Chapter 6. Classifying Texts and Documents

In this chapter, we will demonstrate how to use various NLP APIs to perform text classification. This is not to be confused with text clustering. Clustering is concerned with the identification of text without the use of predefined categories. Classification, in contrast, uses predefined categories. We will focus on text classification where tags are assigned to text to specify its type.

The general approach used to perform text classification starts with the training of a model. The model is validated and then used to classify documents. We will focus on the training and usage steps.

Documents can be classified according to any number of attributes such as its subject, document type, time of publication, author, language used, and reading level. Some classification approaches require humans to label sample data.

Sentiment analysis is a type of classification. It is concerned with determining what text is trying to convey to a reader, usually in the form of a positive and negative attitude. We will investigate several techniques to perform this type of analysis.

How classification is used

Classifying text is used for a number of purposes:

  • Spam detection
  • Authorship attribution
  • Sentiment analysis
  • Age and gender identification
  • Determining the subject of a document
  • Language identification

Spamming is an unfortunate reality for most e-mail users. If an e-mail can be classified as spam, then it can be moved to a spam folder. A text message can be analyzed and certain attributes can be used to designate the e-mail as spam.

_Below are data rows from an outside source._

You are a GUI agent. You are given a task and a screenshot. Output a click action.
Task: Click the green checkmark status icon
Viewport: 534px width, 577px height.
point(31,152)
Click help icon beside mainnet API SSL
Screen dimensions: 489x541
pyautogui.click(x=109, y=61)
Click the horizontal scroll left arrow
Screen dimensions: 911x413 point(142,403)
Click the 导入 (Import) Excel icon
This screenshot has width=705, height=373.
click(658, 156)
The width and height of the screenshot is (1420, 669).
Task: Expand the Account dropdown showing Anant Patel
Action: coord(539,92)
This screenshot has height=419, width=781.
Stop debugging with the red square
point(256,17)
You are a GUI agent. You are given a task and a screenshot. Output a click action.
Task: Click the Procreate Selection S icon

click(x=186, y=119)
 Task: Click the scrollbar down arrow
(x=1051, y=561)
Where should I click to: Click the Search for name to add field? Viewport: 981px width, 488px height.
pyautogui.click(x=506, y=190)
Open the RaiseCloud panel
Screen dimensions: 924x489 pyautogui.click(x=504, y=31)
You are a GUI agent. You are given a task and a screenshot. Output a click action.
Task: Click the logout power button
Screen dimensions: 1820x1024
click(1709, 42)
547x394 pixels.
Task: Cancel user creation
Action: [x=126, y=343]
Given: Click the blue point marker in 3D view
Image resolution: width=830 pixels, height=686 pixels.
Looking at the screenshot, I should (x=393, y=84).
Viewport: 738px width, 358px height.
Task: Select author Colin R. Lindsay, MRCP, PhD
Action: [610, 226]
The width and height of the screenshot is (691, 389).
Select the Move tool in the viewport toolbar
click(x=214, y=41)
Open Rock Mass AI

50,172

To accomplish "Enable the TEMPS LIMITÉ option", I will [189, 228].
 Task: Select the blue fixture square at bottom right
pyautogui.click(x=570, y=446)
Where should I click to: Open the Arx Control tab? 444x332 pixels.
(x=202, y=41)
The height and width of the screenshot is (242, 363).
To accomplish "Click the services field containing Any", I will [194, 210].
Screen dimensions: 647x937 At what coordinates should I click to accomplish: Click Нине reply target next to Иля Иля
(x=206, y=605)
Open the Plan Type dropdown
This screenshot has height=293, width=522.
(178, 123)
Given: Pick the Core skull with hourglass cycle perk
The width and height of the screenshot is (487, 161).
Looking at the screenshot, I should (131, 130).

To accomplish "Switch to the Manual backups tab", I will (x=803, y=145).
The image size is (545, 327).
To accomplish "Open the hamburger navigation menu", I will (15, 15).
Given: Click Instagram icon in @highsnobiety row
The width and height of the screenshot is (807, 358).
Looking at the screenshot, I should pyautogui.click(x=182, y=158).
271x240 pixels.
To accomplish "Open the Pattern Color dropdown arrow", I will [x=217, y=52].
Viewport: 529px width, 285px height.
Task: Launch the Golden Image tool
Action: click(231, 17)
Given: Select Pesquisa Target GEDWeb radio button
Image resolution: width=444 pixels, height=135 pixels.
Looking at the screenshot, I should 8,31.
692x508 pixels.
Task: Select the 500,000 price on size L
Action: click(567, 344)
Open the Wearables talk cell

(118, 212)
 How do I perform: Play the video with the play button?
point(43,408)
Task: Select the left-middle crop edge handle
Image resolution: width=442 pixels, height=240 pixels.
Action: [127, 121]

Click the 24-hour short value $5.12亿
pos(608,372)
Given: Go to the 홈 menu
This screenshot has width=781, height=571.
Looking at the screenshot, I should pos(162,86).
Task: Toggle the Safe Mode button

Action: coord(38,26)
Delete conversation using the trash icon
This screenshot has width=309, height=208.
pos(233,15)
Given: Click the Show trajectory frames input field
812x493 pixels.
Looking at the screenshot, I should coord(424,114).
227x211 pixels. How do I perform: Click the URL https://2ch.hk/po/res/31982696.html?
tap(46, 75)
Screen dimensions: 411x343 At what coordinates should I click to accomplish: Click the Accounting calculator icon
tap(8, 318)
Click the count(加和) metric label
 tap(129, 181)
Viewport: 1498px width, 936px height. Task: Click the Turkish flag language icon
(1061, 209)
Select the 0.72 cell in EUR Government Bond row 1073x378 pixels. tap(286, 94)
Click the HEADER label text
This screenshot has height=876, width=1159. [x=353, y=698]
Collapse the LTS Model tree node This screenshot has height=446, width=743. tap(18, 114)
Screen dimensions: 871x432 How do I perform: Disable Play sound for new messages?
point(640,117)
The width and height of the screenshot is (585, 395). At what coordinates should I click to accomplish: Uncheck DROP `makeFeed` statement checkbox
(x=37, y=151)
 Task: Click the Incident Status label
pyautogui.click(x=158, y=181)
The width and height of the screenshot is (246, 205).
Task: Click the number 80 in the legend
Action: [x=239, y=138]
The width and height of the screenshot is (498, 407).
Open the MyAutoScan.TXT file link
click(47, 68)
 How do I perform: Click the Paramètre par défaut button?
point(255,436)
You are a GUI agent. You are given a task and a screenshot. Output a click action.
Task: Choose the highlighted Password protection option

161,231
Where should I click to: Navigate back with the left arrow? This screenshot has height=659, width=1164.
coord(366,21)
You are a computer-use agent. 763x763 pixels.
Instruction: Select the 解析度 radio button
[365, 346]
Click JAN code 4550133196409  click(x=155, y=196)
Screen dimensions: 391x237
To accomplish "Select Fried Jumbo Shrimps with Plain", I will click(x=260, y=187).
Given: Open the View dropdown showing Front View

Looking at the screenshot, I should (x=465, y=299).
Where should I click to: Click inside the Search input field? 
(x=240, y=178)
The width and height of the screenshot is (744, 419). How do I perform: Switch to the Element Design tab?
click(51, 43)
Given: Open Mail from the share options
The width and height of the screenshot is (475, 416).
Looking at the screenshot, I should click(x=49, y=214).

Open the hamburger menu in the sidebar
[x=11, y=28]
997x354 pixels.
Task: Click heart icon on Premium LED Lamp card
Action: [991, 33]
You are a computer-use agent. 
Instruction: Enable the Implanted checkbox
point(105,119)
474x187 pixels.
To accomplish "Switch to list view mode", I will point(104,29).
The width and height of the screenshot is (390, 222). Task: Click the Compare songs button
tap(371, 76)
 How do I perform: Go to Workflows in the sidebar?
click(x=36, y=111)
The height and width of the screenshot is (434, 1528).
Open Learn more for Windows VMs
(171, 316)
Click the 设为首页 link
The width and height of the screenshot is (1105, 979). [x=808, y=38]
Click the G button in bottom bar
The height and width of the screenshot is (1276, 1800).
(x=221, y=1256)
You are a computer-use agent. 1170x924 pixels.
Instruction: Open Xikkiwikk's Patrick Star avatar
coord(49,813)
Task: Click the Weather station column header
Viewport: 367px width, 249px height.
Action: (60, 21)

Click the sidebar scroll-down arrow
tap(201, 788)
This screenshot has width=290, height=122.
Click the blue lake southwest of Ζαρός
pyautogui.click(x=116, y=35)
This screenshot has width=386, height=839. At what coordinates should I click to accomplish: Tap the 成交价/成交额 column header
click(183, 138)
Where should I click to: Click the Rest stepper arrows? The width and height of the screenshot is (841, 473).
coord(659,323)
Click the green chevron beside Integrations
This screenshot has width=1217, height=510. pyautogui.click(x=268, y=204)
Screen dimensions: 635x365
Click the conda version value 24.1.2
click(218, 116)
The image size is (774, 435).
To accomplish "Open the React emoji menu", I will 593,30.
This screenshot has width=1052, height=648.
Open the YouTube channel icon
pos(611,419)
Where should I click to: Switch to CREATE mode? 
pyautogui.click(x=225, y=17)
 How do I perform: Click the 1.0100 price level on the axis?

These attributes can include misspellings, lack of an appropriate e-mail address for recipients, and a non-standard URL.

Classification has been used to determine the authorship of documents. This has been performed for historical documents such as for The Federalist Papers and for the book Primary Colors where the authors have been identified.

Sentiment analysis is a technique that determines the attitude of text. Movie reviews have been a popular domain but it can be used for almost any product review. This helps companies better assess how their product is perceived. Often, a negative or positive attribute is assigned to text. Sentiment analysis is also called opinion extraction/mining and subjectivity analysis. Consumer confidence and the performance of a stock market can be predicted from Twitter feeds and other sources.

Classification can be used to determine the age and gender of a text's author and to provide more insight into its author. Frequently, the number of pronouns, determiners, and noun phrases are used to identify the gender of a writer. Females tend to use more pronouns and males tend to use more determiners.

Determining the subject of text is useful when we need to organize a large number of documents. Search engines are very much concerned with this activity but it has also been used simply to place documents in different categories such as used with tag clouds. A tag cloud is a group of words reflecting the relative frequency of occurrence of each word.

The following image is an example of a tag cloud generated by IBM Word Cloud Generator (http://www.softpedia.com/get/Office-tools/Other-Office-Tools/IBM-Word-Cloud-Generator.shtml) and can be found at http://upload.wikimedia.org/wikipedia/commons/9/9e/Foundation-l_word_cloud_without_headers_and_quotes.png:

How classification is used

The identification of the language used by a document is supported using classification techniques. This analysis is useful for many NLP problems where we need to apply specific language models to the problem.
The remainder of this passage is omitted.